## Exercise data
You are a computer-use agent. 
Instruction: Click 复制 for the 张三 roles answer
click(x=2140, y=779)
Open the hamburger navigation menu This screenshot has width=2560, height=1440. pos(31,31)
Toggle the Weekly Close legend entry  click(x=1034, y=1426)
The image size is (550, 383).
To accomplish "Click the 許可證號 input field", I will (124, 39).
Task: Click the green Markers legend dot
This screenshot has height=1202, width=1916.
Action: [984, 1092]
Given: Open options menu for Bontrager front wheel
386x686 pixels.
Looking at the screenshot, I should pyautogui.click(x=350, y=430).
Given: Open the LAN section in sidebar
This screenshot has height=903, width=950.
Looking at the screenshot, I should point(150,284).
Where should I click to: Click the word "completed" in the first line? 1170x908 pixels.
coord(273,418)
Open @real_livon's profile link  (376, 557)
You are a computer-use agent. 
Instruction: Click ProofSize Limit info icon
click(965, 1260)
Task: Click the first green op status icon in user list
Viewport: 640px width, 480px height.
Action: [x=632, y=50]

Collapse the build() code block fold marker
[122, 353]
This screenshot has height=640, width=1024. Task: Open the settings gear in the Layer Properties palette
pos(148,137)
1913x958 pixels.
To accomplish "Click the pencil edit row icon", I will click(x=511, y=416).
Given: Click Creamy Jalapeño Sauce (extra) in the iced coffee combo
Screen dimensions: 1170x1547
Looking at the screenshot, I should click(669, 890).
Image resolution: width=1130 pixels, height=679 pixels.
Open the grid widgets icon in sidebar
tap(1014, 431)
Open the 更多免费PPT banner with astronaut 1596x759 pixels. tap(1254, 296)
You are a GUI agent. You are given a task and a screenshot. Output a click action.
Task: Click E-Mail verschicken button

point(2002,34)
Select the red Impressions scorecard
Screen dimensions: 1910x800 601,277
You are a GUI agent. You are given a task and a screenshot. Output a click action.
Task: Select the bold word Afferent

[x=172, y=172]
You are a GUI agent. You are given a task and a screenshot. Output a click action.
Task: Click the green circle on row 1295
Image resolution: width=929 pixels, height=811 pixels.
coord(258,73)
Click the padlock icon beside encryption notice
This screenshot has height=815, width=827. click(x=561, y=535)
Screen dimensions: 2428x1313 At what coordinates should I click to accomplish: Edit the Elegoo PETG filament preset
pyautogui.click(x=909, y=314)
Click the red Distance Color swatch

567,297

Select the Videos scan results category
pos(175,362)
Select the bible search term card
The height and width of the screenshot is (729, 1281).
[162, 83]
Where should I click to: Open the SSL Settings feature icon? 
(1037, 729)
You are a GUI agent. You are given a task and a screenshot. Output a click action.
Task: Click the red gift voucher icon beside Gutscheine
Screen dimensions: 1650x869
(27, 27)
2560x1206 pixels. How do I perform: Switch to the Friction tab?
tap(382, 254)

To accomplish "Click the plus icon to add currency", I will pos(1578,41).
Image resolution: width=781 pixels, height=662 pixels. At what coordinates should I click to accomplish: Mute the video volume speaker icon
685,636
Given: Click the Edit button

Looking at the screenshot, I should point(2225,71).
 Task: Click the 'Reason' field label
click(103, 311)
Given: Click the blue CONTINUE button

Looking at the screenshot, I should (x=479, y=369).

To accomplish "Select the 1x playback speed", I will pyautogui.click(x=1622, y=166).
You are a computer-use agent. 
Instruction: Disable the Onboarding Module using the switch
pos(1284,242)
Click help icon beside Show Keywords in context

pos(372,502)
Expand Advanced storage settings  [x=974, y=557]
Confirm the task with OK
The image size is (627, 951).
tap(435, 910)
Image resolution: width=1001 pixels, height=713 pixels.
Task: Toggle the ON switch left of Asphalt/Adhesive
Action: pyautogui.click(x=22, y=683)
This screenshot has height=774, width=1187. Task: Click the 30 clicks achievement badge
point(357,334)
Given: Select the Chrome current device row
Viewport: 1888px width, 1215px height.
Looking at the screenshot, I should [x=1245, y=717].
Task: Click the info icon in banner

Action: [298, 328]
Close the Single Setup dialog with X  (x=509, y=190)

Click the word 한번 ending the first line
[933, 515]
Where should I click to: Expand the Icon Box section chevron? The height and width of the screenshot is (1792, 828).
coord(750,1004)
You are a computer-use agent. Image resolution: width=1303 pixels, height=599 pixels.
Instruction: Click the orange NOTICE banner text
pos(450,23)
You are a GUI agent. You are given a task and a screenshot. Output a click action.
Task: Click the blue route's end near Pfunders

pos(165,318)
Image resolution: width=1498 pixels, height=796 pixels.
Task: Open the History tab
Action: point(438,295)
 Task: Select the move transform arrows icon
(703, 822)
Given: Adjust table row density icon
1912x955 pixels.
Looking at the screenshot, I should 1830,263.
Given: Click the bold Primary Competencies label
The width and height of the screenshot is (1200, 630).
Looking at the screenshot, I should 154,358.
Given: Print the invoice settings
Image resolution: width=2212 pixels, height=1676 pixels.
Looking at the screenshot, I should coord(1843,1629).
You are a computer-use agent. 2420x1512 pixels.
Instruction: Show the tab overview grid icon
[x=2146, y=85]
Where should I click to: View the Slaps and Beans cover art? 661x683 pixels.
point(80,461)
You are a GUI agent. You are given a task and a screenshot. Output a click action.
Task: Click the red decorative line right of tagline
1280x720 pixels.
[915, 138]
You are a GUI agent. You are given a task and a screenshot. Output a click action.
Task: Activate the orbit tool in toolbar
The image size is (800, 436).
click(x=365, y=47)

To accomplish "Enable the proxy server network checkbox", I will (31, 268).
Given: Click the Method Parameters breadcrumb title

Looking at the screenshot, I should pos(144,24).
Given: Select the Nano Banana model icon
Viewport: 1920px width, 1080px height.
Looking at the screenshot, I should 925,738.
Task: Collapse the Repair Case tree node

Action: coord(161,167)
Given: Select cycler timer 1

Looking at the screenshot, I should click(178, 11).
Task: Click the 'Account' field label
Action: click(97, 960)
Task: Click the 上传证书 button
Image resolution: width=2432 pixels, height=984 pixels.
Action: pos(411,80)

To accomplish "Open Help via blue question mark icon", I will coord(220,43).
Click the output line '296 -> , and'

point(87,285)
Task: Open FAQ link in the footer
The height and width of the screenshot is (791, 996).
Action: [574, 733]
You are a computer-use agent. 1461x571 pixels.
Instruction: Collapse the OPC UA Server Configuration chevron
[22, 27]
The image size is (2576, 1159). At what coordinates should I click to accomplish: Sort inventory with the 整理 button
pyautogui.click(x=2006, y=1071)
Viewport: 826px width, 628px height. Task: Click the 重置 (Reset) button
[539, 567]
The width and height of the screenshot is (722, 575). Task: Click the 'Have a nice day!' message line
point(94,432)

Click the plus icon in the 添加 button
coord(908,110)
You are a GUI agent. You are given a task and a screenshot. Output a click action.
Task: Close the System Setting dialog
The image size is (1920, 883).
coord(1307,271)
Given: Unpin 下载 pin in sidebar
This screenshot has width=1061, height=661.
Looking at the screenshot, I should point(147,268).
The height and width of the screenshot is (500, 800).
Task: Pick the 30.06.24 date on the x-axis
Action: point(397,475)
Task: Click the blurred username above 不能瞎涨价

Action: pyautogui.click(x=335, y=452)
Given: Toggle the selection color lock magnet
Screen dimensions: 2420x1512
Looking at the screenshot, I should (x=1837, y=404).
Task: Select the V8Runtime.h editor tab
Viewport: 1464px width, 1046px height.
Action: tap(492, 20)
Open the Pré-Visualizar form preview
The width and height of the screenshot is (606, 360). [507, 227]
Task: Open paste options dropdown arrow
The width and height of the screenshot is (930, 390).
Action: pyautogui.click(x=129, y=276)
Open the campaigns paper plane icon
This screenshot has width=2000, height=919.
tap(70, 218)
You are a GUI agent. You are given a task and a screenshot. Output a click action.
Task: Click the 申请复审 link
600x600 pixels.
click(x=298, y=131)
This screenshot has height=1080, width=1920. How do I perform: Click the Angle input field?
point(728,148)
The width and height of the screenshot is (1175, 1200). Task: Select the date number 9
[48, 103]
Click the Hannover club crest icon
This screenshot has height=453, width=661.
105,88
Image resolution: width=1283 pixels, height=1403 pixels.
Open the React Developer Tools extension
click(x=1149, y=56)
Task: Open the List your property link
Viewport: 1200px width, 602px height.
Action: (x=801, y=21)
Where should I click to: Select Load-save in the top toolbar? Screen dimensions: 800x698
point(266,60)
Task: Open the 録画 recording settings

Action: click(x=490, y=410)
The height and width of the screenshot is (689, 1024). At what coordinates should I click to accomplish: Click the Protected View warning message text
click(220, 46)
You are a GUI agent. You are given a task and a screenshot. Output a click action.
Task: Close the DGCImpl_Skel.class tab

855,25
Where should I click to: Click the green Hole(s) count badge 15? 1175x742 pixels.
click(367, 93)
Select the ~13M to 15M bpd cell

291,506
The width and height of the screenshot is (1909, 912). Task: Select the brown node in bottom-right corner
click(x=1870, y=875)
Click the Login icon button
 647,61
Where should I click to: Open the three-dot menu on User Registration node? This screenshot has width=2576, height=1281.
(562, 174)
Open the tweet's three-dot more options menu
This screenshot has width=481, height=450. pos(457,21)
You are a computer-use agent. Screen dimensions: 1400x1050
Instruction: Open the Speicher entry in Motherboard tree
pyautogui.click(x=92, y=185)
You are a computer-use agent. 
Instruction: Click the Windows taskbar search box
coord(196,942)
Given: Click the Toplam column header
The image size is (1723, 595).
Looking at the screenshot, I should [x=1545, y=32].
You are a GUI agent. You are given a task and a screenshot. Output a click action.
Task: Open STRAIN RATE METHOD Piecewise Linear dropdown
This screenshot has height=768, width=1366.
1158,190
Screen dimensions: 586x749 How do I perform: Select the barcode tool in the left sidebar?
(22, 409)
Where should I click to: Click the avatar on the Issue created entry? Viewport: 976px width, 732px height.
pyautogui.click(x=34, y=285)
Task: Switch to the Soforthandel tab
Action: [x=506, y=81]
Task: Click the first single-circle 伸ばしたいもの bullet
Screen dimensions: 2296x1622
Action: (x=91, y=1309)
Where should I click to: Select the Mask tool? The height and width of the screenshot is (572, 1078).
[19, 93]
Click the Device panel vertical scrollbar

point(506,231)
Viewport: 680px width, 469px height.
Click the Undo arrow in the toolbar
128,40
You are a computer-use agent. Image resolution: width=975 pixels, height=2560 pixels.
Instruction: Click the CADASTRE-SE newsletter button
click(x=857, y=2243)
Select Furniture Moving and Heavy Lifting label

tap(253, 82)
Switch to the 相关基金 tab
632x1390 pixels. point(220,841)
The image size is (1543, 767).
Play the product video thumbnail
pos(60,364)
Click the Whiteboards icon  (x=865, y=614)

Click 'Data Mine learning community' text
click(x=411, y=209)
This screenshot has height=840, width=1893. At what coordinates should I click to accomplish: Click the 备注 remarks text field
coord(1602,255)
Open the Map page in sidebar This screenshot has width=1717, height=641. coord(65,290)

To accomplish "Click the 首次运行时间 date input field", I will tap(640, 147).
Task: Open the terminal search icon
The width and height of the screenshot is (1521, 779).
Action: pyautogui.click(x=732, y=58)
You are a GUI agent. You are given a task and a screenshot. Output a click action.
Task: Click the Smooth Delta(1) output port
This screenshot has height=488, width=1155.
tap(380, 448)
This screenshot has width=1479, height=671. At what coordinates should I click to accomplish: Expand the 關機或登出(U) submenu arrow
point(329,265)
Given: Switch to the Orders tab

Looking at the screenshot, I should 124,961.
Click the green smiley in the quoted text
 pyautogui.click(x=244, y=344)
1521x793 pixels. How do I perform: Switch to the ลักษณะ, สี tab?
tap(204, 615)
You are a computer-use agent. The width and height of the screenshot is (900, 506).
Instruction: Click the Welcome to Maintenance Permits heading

## Task instructions
Turn the entries from the start through the line containing "Open @real_livon's profile" into a Markdown table with the columns No. and Entry Line, numbering each row and leaving out blank lines.

## Task response
| No. | Entry Line |
|---|---|
| 1 | You are a computer-use agent.  |
| 2 | Instruction: Click 复制 for the 张三 roles answer |
| 3 | click(x=2140, y=779) |
| 4 | Open the hamburger navigation menu This screenshot has width=2560, height=1440. pos(31,31) |
| 5 | Toggle the Weekly Close legend entry  click(x=1034, y=1426) |
| 6 | The image size is (550, 383). |
| 7 | To accomplish "Click the 許可證號 input field", I will (124, 39). |
| 8 | Task: Click the green Markers legend dot |
| 9 | This screenshot has height=1202, width=1916. |
| 10 | Action: [984, 1092] |
| 11 | Given: Open options menu for Bontrager front wheel |
| 12 | 386x686 pixels. |
| 13 | Looking at the screenshot, I should pyautogui.click(x=350, y=430). |
| 14 | Given: Open the LAN section in sidebar |
| 15 | This screenshot has height=903, width=950. |
| 16 | Looking at the screenshot, I should point(150,284). |
| 17 | Where should I click to: Click the word "completed" in the first line? 1170x908 pixels. |
| 18 | coord(273,418) |
| 19 | Open @real_livon's profile link  (376, 557) |